_LISTA DE ACTIVIDADES_
**a)** Según el texto, ¿quiénes acompañaban a la madre mientras sufría en el parto?
**b)** Enumera todo lo que, según el texto, se ve desde el balcón en las noches claras.
**c)** Transcribe sin cambios el pasaje del texto que comienza con las palabras que contienen "Eclipse de luna" y termina con "rastro de luna.".

_TEXTO PROPORCIONADO_
● ● ● ● ●
Eclipse de luna

29/07/2019 - 20:55 Marta Velasco

Así nací y aquí estoy años después, mirando con nostalgia y melancolía aquella casa en la que fuimos tan felices.

La noche del eclipse estuve mucho tiempo asomada a mi balcón. Este balcón es un mirador del cielo desde donde en noches claras se ven todas las estrellas del firmamento, la luna y los planetas más cercanos. Pero era una noche oscura. Lejos, quizá por Las Inviernas o por Miralrío, descargaba una buena tormenta, luces intermitentes, relámpagos y truenos con un ruido de cajas de madera desplomándose. Y aquí, ni rastro de luna. 

Enfrente está la casa donde nací de madrugada, en esa misma fecha del eclipse, hace muchos años. Tras el balcón sellado y en la cama grande de mis abuelos, estaba naciendo yo.  Mi madre sufría acompañada de sus hermanas, las casadas solamente. Dirigía el tío Carlos con sus aparatos de médico brillando en paño blanco sobre la cómoda. Fuera del dormitorio de nacer, toda la casa estaba en movimiento, agua hirviendo y toallas para el parto, botella de Jerez y cigarros para los hombres. Quizá algún bizcocho o azucarillo, pero nada de comer en los alumbramientos. Desde el contiguo cuarto de morirse, mi abuela Antonia pedía noticias tocando la campanilla. Así nací y aquí estoy años después, mirando con nostalgia y melancolía aquella casa en la que fuimos tan felices.
● ● ● ● ●
_SEGMENTO DE DATOS_
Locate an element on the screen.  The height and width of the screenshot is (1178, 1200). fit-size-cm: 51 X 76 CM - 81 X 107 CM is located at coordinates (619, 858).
● ● ● ● ●
_RESPUESTAS POR APARTADO_
**a)** Sus hermanas, solo las casadas.

**b)** Todas las estrellas del firmamento, la luna y los planetas más cercanos.

**c)**
Eclipse de luna

29/07/2019 - 20:55 Marta Velasco

Así nací y aquí estoy años después, mirando con nostalgia y melancolía aquella casa en la que fuimos tan felices.

La noche del eclipse estuve mucho tiempo asomada a mi balcón. Este balcón es un mirador del cielo desde donde en noches claras se ven todas las estrellas del firmamento, la luna y los planetas más cercanos. Pero era una noche oscura. Lejos, quizá por Las Inviernas o por Miralrío, descargaba una buena tormenta, luces intermitentes, relámpagos y truenos con un ruido de cajas de madera desplomándose. Y aquí, ni rastro de luna.